Павел был падок на любовь.
Еще будучи мальчишкой, завидовал реалистам и гимназистам – в слободке их звали баряжками, – гуляющим с румяными чистыми девчонками. С распахнутым от восхищения ртом, за много кварталов Павел провожал шарманщика с его нарядной, хрипло распевающей подругой. Вечерами бегал к трактиру под окна, слушал гармонистов и песенников, любовался цветными трактирными плясуньями, беснующимися в пьяном аду. Даже в кино он влюблялся в призрачных красавиц, скользящих по полотну, бредил ими в мальчишеских снах, тосковал о них: все они были такие нарядные и красивые, не похожие на тех, что окружали его… После, когда работал на заводе, его сердце захлебнулось горькой, будто угольный дым, любовью, нежданной и жданной, как находка… Племянница механика, синеглазая Нюрочка… Дядя, проведав об их тайных встречах, надрал Павлу вихры и выгнал с завода, и он – семнадцатилетний парень – сутулясь, прямо из конторы побрел в Сладкую улицу, к красным фонарям, пропивать двухнедельную получку и свою первую любовь.
Павел был молод и жаден до жизни.
Как-то встретил он Лидочку на улице, сходил еще раз в театр, и она перебралась к нему с картонками, чемоданами и чемоданчиками. С того дня в его комнате больше не пахло псиной, там прочно воцарился приторный запах пудры, духов и туалетного мыла… Гудящий всеми радостями земли, Павел обрел мудрое спокойствие. Работал Павел в прежнем градусе, угарно и нахрапом брал то, до чего не доходил молодым умом. Лидочка, по обыкновению, разметавшись, валялась в постели до полудня, учила роли, декламировала и, жмурясь на свет, потягивалась:
– Павлик, иди поцелуй меня.
– Ладно, ладно, вставай… Скажи-ка, чему равен квадрат суммы двух чисел?
– Ха-ха-ха…
Попалась как-то Павлу в руки алгебра, такое-то зло разобрало на непонятные рогульки и закорючки, что он сразу навалился на алгебру и в месяц, будто сквозь репьевый лист, продрался через все математические каверзы и теперь с Лидочкой лист за листом гнал начисто.
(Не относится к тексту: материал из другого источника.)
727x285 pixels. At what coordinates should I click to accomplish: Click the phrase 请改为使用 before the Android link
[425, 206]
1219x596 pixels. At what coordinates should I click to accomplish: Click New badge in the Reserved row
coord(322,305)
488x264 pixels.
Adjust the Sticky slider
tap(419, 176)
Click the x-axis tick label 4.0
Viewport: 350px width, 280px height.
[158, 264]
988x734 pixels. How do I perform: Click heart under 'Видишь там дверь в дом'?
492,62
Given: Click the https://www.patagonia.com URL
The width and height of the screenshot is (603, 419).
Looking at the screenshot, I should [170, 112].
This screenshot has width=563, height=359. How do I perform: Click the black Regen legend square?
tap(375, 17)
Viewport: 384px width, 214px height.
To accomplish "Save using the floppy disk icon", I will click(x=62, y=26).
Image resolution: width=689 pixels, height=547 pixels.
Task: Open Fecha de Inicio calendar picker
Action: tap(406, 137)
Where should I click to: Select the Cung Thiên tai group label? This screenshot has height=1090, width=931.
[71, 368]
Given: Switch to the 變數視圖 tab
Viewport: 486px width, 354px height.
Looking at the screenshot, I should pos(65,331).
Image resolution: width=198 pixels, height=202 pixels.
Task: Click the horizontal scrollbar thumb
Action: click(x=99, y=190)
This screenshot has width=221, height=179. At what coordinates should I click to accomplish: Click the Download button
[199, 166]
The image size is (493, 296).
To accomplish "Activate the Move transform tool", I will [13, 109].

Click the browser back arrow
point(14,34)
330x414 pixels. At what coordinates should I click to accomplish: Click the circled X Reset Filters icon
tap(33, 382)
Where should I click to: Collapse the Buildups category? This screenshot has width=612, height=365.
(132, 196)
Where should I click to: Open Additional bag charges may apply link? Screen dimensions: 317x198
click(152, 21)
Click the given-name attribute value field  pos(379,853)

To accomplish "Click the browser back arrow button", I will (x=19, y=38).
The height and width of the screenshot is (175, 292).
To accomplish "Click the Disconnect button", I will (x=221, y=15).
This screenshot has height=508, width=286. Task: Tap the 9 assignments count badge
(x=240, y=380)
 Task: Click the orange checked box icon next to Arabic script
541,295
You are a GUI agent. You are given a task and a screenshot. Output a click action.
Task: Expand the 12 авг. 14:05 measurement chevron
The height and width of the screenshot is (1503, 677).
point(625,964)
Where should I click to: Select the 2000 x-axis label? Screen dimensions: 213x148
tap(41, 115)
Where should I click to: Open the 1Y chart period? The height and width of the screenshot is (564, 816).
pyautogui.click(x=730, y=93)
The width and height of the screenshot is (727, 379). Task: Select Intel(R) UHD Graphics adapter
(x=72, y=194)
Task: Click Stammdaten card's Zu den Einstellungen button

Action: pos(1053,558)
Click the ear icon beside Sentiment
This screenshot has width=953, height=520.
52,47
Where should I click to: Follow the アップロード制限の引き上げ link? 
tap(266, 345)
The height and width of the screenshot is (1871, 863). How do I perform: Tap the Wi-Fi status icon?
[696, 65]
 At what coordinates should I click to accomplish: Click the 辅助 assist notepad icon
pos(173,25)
Ее же натрафил заниматься и с Михеичем. Старик не ладил с ней, и частенько их уроки прерывались ссорой. Гневная и горячая, она прибегала жаловаться, швыряла «Правила грамматики»:
– Я больше не могу.
– Опять ты за свои фокусы?
– Не хочу, не хочу и не хочу… Он ужасный тупица и грубиян.
Павел сводил и мирил их.
Вечерами, когда Лидочка уходила в театр, Михеич, по старой памяти, заглядывал к своему другу, еще из-за порога осведомляясь:
– Ушла?
– Ушла, ушла, проходи, чайничать будем. Ты чего-то больно ее не любишь, да и меня забывать стал.
Старик неодобрительно оглядывал чистую комнату. Его вечно распущенные в улыбке губы теперь поблекли и были обиженно поджаты.
– Что не весел, Михеич?
– Так.
В надежде разогнать тягостное молчание, Павел спрашивал:
– Учишься?
– Учусь, – вздыхал старик, – о, аз, о, буки, о, престрашные веди… Посадит меня прямо, чтоб покривления спинного столба не вышло, писать заставит: «Собака лает, корова мычит», вроде насмех…
– А-ха-ха-ха, вот дура… Ничего, катай, учись, ройся глубже…
– Где уж нам.
Молча выпивал Михеич стакан чаю и будто нечаянно ронял:
– Зря.
– Брось, как тебе не надоест одно и то же! – морщился Павел, уже зная, куда клонит старик.
– Сердись не сердись, а я за правду завсегда стоять буду. Не чня она тебе… Нечего сказать, урвал кусочек, спаси бог, не позавидовать… Али окромя не нашел бы себе бабу по мысли?
– Была у меня баба…
– Чего ж ты их меняешь, как цыган лошадей…
– Будь ты молодой, рассуждал бы по-другому.
– Я всегда одинаков… Погоди, друг любезный, накладет она тебе в шапку.
Однажды, в минуту особой нежности, со множеством тонких бабьих уловок, Лидочка заговорила о весеннем костюме:
– Павлик, распорядись чекой… Прикажи выдать, у них такая уйма реквизированных вещей…
– Чего?
– Не велик труд, черкни несколько слов на официальном бланке, остальное я берусь уладить сама.
– Я тебе так черкну, дверей не найдешь…
Лидочка испугалась, расплакалась и больше никогда не заговаривала ни о новых ботинках, ни о тонком белье, ни об угнетающем однообразии стола. С репетиции летела с Ефимом на его холостую квартиру, очень теплую и богато обставленную, брошенную теплым и богатым адвокатом, бежавшим в Сибирь.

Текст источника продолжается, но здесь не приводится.